There are at least a couple other distinctions between a formal SPLs and state-of-the-practice climate models:
- Product line scoping is the process of defining which products the product line is capable of producing. The scope may be defined in terms of the features that are common to all products, the features that may vary, and how they may vary. On the one hand, precisely scoping scientific models may actually be a disadvantage because the nature of computational science is such that all of the software requirements often cannot be enumerated up front. Therefore, scoping a climate model may actually prematurely limit its possible uses. On the other hand, there is advantage to explicitly defining the current scope of an existing climate model product line in that it provides a plain, unambiguous, declarative listing of what features can vary among all the possible members of the product line. Without an explicit scope, determining the set of variation points requires carefully studying the model’s configuration files, scripts, and documentation (if any). (In a previous post, I wrote about using feature modeling to visualize the many configuration options of CAM.)

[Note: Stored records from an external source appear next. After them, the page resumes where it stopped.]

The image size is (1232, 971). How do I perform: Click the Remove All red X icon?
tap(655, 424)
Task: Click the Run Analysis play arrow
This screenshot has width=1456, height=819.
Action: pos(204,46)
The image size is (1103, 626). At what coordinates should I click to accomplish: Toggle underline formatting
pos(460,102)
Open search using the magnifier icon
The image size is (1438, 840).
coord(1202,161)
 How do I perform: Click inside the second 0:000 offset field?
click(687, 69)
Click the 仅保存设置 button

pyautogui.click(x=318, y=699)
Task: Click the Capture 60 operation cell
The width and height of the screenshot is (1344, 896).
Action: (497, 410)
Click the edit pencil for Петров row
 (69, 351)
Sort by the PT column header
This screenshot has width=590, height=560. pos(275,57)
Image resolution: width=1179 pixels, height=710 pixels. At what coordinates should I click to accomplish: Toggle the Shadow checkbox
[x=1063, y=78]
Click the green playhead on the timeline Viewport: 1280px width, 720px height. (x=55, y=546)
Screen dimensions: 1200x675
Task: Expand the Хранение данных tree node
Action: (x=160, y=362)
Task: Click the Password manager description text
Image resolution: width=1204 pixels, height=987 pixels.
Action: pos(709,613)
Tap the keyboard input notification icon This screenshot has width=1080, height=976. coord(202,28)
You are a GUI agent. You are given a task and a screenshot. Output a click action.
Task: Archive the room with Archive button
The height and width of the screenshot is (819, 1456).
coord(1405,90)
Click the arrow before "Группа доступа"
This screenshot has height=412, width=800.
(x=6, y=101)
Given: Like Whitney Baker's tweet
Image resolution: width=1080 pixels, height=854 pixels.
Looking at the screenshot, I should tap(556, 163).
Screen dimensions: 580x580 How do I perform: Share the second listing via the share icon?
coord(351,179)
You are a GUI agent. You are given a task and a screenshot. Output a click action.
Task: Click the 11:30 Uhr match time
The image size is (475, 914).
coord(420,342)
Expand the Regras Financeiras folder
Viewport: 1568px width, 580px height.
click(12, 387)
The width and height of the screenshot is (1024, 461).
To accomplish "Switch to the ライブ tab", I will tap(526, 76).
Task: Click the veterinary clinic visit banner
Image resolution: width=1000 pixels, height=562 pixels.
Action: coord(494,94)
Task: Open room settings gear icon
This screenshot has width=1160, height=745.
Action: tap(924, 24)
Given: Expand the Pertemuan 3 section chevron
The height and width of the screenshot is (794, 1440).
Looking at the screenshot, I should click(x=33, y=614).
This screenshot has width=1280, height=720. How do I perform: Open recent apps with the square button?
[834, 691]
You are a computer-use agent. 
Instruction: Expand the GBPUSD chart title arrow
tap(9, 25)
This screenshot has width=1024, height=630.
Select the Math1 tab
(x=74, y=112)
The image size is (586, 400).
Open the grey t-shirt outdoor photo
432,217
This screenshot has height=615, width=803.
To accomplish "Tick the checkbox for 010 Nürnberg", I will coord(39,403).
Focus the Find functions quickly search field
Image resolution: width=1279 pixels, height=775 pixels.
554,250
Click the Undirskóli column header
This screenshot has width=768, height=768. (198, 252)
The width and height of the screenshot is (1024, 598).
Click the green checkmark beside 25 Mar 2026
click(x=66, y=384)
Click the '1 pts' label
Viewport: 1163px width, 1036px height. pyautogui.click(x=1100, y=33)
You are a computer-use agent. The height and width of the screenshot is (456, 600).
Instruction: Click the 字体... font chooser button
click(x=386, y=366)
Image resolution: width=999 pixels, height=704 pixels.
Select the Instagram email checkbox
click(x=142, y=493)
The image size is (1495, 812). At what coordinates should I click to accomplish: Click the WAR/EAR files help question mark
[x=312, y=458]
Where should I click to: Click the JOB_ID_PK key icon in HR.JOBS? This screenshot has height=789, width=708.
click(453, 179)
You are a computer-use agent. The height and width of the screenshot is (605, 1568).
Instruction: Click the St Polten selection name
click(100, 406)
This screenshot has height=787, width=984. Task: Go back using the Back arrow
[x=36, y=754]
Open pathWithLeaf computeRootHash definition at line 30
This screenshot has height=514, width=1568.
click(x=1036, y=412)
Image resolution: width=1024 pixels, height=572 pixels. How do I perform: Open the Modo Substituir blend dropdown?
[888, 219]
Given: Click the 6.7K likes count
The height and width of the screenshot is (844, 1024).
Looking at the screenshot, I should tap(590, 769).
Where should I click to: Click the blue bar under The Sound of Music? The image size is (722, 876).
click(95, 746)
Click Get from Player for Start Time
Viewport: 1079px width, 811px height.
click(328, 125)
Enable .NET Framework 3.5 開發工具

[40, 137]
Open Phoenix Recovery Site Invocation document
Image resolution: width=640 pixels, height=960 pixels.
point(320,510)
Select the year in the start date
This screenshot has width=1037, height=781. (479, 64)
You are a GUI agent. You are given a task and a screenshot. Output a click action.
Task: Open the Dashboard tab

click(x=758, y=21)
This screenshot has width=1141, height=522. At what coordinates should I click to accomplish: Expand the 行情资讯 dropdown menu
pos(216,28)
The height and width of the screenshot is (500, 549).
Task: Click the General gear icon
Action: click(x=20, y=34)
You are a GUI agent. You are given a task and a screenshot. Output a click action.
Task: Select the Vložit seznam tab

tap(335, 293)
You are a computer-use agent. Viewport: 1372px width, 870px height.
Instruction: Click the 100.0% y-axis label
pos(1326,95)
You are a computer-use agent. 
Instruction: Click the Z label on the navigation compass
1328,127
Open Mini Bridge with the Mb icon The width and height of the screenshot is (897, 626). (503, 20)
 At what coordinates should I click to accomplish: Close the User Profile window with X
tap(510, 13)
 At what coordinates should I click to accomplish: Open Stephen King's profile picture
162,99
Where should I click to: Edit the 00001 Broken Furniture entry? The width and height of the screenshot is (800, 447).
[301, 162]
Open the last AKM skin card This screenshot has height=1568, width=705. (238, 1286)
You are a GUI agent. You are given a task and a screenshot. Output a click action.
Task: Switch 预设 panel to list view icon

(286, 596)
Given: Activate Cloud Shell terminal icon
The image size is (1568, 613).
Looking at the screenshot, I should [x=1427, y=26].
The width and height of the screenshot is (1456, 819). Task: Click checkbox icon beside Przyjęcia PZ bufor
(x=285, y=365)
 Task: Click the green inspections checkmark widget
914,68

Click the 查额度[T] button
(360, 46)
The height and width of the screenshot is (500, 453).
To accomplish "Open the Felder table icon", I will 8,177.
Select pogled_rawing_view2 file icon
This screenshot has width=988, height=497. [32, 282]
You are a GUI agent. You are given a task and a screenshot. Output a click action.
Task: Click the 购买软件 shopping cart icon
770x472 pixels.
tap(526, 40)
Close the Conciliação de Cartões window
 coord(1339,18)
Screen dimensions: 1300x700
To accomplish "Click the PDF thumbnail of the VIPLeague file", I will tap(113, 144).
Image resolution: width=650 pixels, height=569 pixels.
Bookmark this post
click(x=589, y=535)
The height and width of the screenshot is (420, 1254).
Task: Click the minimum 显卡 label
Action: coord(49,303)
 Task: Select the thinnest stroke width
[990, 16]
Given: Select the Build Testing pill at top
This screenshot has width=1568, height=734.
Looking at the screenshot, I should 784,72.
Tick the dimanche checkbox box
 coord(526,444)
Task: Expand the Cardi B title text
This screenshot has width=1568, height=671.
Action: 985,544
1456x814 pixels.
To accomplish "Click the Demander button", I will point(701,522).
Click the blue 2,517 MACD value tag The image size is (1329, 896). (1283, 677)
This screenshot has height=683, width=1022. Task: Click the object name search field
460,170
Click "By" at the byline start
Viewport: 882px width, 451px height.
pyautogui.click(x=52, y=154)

- Formal software product lines include a production plan that describes how to build concrete products from the core assets. The production plan serves as a guide that describes how variations in individual products should be achieved, for example, by selecting certain components or by parameterizing components in some way. Designing such a plan for an ever-evolving research tool seems daunting at best, especially if components are designed by different labs with different plans for the components. If development of a formal production plan were undertaken, it might change so frequently as to bring its usefulness into question.
I think the bottom line is that textbook SPL methodologies cannot be applied to climate model development, although we would like to reap the benefits of SPL-like thinking in the climate modeling community. What kinds of re-thinking we need to do before we can realize those benefits?